Covax still needs to finalise a supply agreement for the Pfizer-BioNTech vaccine.
Berkley said Covax could procure 2.3 billion vaccine doses this year, which, he said, would equate to close to 1.8 billion doses for the poorest 92 countries — enough to vaccinate about 27 percent of the population, an upgrade on the initial target.
However, WHO director-general Tedros Adhanom Ghebreyesus said vaccines were offering the hope of ending the pandemic and repairing the global economy.
However, “to do that, we need every member state, every partner, and every vaccine producer on board”.
Speaking more broadly than Covax, Pfizer’s Bourla said he felt confident that Pfizer-BioNTech could produce two billion Covid-19 vaccine doses by the end of 2021.
“Science will win, and will win for everyone,” he said.
Asked about how many vaccine doses all manufacturers might be able to produce this year, Gavi’s Berkley said: “I think we’re talking about numbers in the range of six to seven billion doses”.

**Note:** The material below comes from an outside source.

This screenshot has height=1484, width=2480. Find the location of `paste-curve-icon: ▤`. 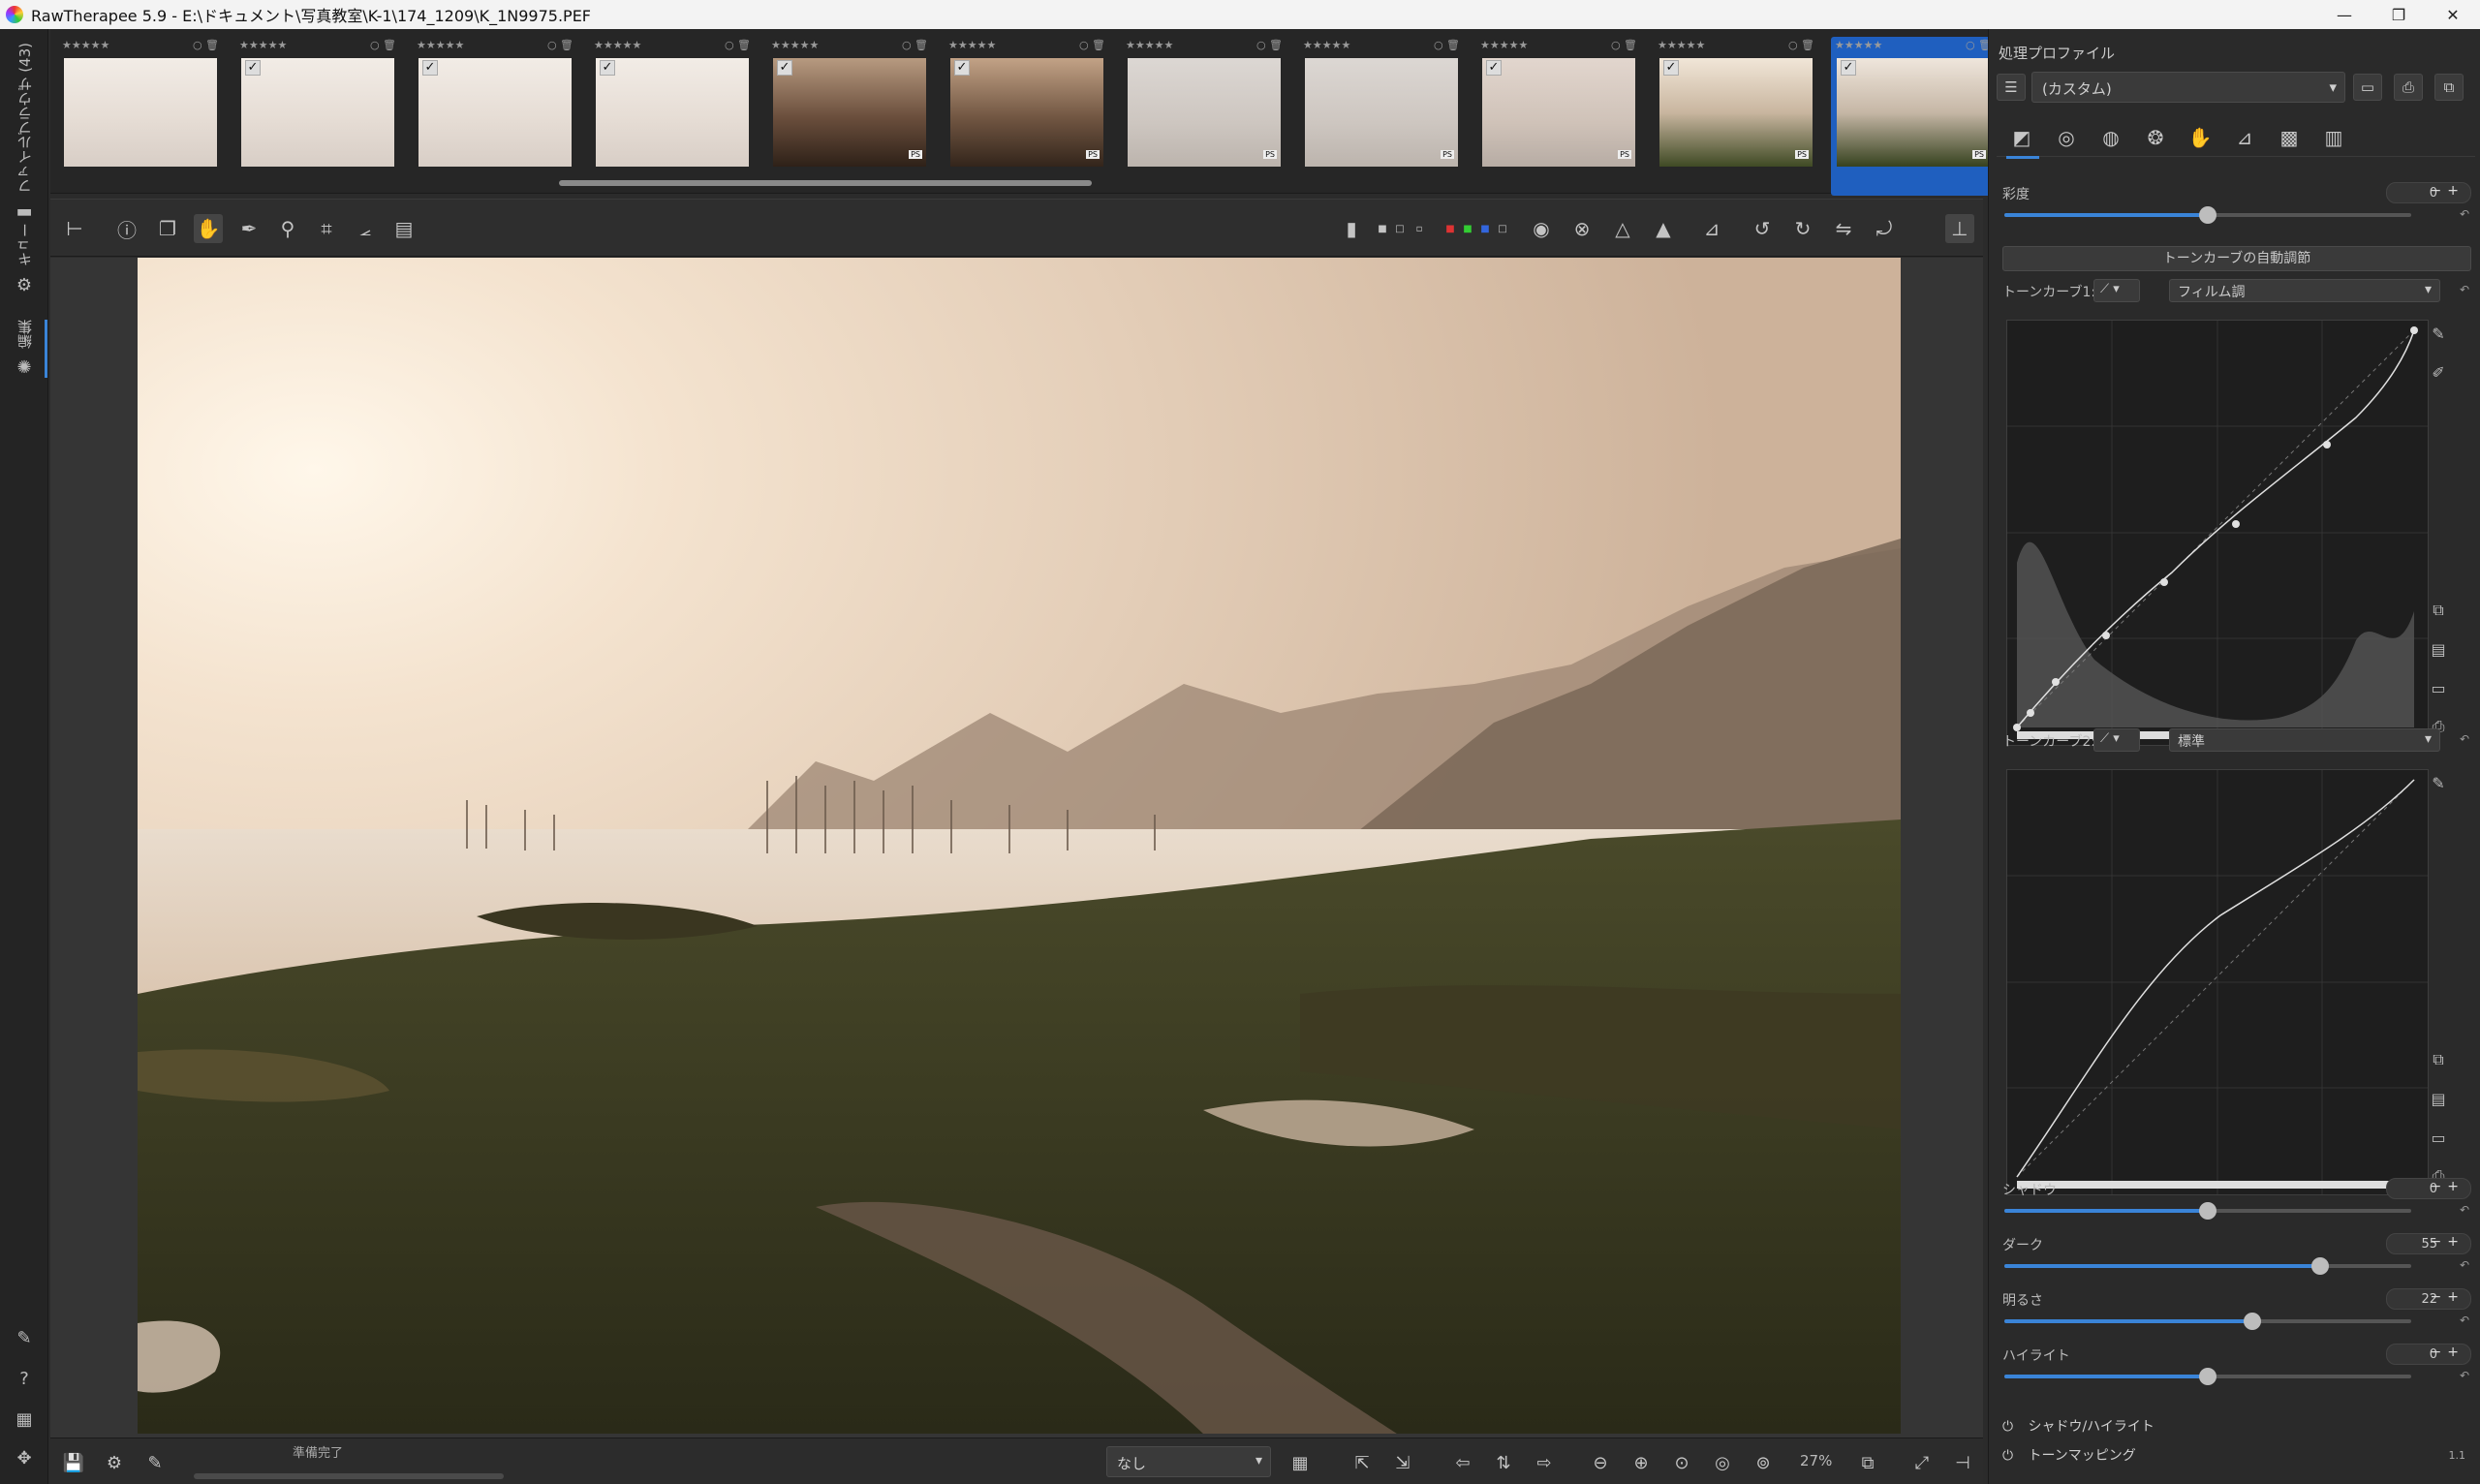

Doctors Without Borders said the 40 million doses offered to Covax by Pfizer were a drop in the ocean and a lamentable “pittance” compared to the direct deals it has struck with high-income countries.
“We call on pharmaceutical corporations like Pfizer and its peers to supply the Covax facility with the volumes it needs at an at-cost price,” the medical charity’s Dana Gill said in a statement.
“If the world is going to emerge from this pandemic, we absolutely must distribute these vaccines equitably, not based upon who can pay the most.”